What to work on: Produce a word-for-word copy of the lines from the one that contains "The image size is (1184, 729)." to the final line of the data below, with all pictures dropped.

Available data:
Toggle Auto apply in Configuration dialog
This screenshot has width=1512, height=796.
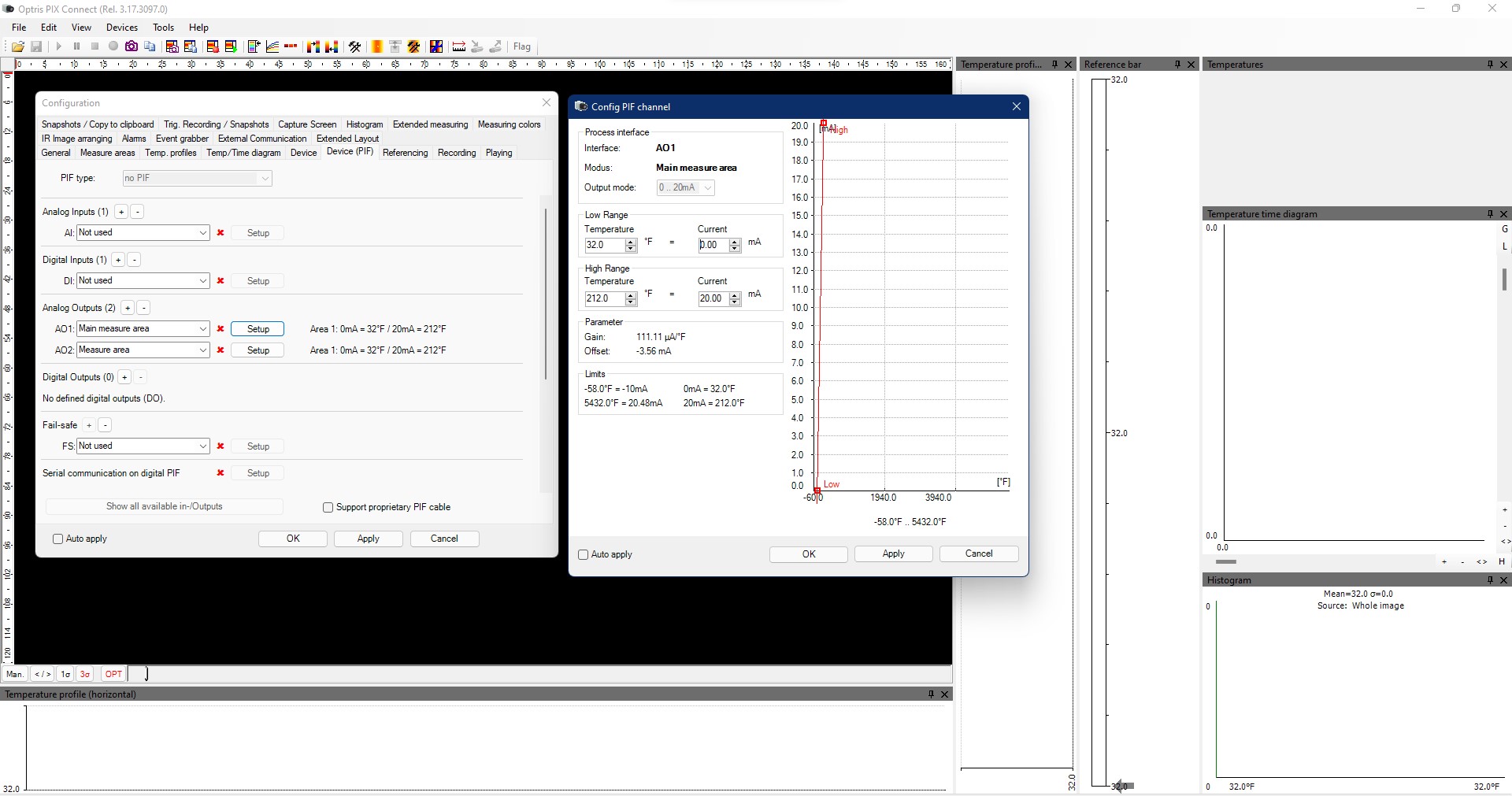pos(58,539)
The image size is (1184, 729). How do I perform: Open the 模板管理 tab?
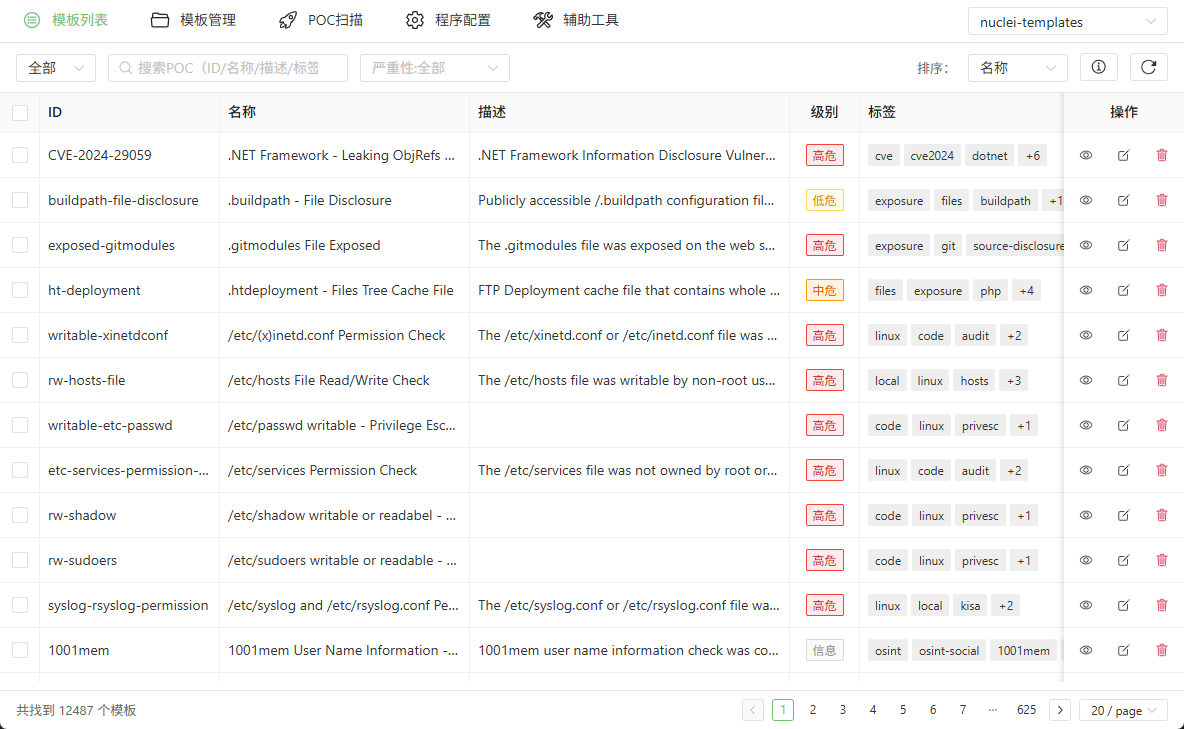pyautogui.click(x=193, y=20)
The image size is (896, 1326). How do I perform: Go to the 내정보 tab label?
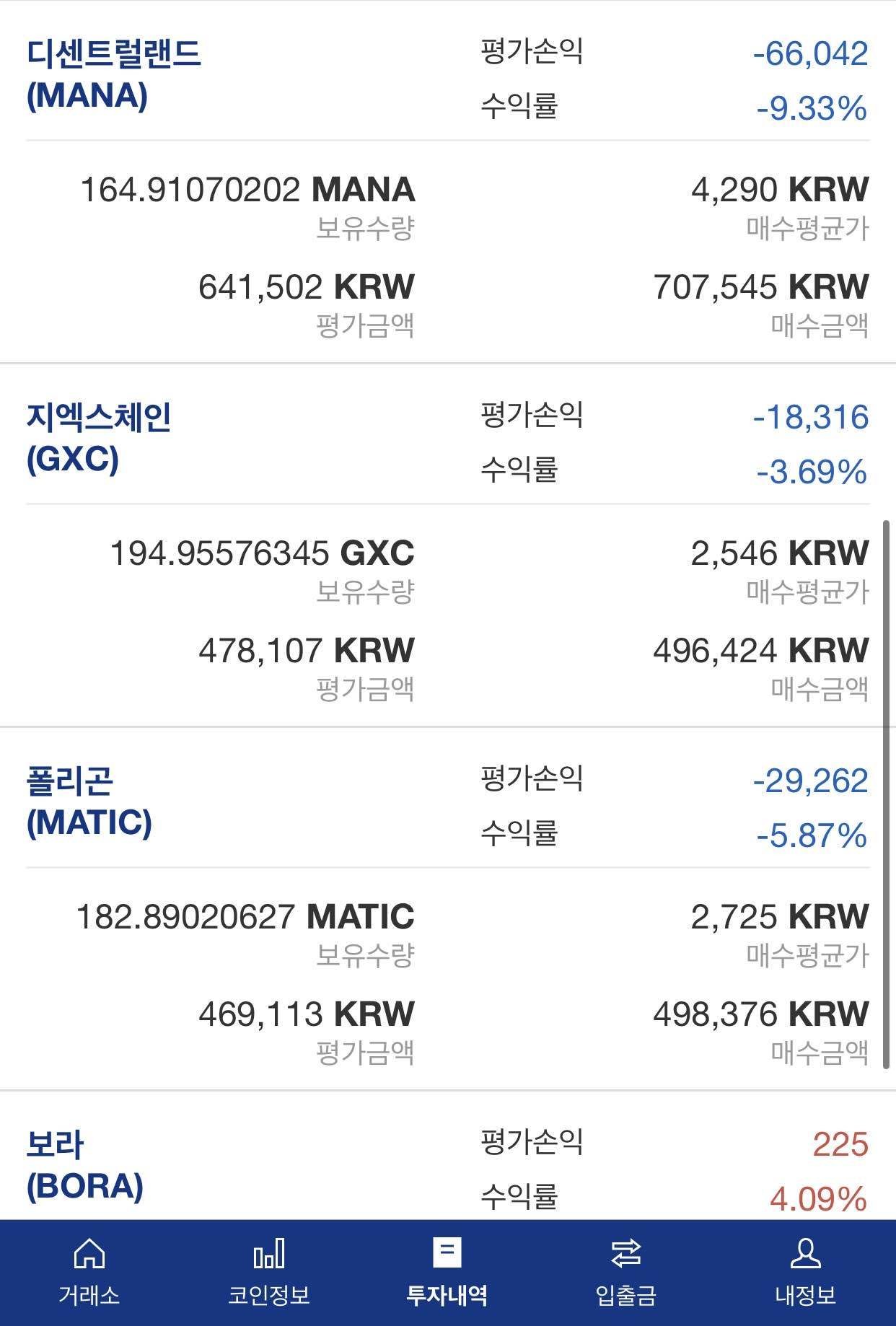(x=805, y=1296)
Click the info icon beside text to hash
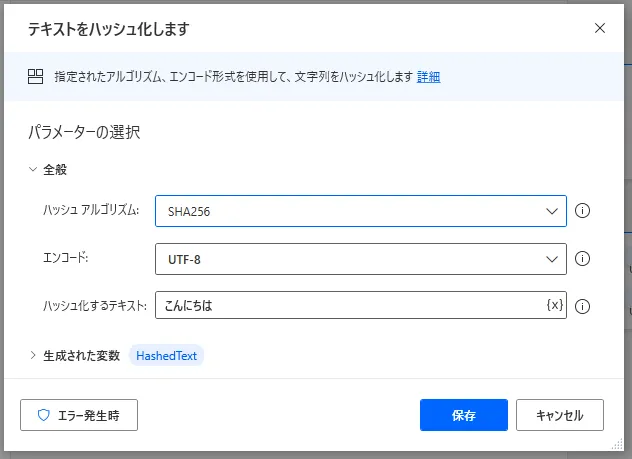 [x=582, y=306]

Response to this exercise:
The image size is (1184, 729). How do I perform: Open the 模板管理 tab?
pyautogui.click(x=193, y=20)
The image size is (896, 1326). How do I perform: Go to the 내정보 tab label?
(x=805, y=1296)
Click the info icon beside text to hash
 [x=582, y=306]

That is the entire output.